Here’s my big question: what happens to lots of young autistic men in their mid/late teens? I can accept that having autism doesn’t make you immune to mental health problems. But the professional world likes to pathologise. The person my be acting out their frustration; their developmental crisis and the only way the world can deal with this is to pathologise the person; hospitalise them and sedate them. The world isn’t really geared to the non verbal or those who have problems verbalising their difficulty, so it’s easy to see how a developmental crisis can be mis-interpreted.

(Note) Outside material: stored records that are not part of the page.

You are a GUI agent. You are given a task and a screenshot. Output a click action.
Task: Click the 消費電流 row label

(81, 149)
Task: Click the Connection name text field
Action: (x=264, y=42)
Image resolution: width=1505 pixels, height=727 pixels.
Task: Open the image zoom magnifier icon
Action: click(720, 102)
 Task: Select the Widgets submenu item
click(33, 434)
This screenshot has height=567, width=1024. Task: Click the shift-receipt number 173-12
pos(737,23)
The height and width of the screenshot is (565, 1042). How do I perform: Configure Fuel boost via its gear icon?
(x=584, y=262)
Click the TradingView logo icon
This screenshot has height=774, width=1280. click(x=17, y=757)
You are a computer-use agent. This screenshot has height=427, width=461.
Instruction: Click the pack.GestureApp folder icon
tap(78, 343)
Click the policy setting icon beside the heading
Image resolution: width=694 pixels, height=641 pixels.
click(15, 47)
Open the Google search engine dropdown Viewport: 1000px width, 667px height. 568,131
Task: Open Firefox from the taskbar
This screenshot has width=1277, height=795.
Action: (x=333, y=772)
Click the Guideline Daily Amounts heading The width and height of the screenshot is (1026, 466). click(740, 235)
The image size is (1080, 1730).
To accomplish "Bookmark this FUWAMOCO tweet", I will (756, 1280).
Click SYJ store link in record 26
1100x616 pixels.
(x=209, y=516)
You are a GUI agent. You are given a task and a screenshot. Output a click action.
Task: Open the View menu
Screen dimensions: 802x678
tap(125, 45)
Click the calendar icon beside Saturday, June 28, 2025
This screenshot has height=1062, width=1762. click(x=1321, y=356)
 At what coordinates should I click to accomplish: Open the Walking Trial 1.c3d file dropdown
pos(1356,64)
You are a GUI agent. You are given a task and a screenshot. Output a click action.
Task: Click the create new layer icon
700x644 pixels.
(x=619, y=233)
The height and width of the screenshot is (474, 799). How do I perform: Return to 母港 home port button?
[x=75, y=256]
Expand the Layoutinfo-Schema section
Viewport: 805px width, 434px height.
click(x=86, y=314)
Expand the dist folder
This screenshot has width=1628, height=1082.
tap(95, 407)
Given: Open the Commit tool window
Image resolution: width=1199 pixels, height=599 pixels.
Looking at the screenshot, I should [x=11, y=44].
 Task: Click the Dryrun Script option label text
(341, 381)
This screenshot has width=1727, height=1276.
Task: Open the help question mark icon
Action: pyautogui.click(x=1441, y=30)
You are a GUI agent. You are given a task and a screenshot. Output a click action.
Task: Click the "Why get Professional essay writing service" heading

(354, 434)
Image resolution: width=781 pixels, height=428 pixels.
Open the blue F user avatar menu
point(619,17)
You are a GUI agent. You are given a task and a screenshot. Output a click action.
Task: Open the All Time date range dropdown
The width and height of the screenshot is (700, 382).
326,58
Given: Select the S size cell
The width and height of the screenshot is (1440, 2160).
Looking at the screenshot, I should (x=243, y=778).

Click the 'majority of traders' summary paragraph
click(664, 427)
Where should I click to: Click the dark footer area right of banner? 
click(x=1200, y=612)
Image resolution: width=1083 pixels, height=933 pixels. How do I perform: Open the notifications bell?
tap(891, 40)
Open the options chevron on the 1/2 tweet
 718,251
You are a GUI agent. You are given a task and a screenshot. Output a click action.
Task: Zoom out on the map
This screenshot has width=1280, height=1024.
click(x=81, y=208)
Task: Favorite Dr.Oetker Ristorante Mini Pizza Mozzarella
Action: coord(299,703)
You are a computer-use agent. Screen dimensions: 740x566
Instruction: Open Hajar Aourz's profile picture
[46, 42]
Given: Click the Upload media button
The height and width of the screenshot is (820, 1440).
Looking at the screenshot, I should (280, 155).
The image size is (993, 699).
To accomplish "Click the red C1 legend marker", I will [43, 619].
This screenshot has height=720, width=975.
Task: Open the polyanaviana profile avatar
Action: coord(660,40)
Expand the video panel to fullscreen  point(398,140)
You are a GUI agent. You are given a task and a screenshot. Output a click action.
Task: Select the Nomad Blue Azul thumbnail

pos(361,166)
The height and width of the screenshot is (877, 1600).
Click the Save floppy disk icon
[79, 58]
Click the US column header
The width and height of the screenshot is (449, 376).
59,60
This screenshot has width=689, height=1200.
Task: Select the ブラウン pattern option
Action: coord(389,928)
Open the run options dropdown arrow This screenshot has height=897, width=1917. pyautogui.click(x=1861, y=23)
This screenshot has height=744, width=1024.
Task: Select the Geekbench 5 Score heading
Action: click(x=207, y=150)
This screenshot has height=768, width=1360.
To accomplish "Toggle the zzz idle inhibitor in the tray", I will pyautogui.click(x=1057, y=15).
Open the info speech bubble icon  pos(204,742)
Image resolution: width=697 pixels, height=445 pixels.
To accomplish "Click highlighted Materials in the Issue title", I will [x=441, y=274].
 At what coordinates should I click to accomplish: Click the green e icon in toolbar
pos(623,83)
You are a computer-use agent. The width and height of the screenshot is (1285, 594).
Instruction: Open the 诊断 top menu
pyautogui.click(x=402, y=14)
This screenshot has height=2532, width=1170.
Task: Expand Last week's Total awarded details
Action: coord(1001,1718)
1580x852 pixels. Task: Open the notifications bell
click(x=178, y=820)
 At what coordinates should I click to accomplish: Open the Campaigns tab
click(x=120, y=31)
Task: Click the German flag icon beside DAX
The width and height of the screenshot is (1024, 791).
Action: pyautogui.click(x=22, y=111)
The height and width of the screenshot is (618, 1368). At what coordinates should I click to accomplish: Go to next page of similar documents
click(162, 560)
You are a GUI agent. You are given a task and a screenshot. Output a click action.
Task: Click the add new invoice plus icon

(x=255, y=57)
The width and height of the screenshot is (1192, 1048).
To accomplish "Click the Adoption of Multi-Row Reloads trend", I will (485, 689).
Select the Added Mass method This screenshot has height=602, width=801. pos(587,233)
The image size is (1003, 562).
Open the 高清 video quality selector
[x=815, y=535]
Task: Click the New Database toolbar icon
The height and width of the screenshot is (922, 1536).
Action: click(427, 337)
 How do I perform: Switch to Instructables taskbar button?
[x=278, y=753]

In 2008, after five months of hell, Steven eventually told us what the problem was: “Steven Neary’s not going to school anymore. Steven Neary’s a man now”. He had outgrown school and was ready to move on. But for five months he didn’t have the verbal means of communicating that. From a young boy, even to today, Steven has always had difficulty communicating a statement in the negative; there must be something in the sentence construction that doesn’t compute. He has no problem with “want to go swimming”. But if he doesn’t want to go swimming, he’s more likely to hide his trunks or kick off so it’s not safe to take him out, rather than say “don’t want to go swimming”. I’m sure he’s not alone with this difficulty.
Back to my main point though. I have heard enough stories over the years to know that the transition for an autistic lad from boy to man is potentially traumatic. I also know enough to know that perhaps it is easier? or safer? for the professionals to see this as a medical issue and subsequently pathologise and treat the issue. And then the person is let with a psychiatric diagnosis and a reliance on anti-psychotic medication to treat their crisis.
My question for the blog world is: is this helpful to the autistic person? is the diagnosis and medication a useful response to, what, from other eyes be seen as a developmental crisis?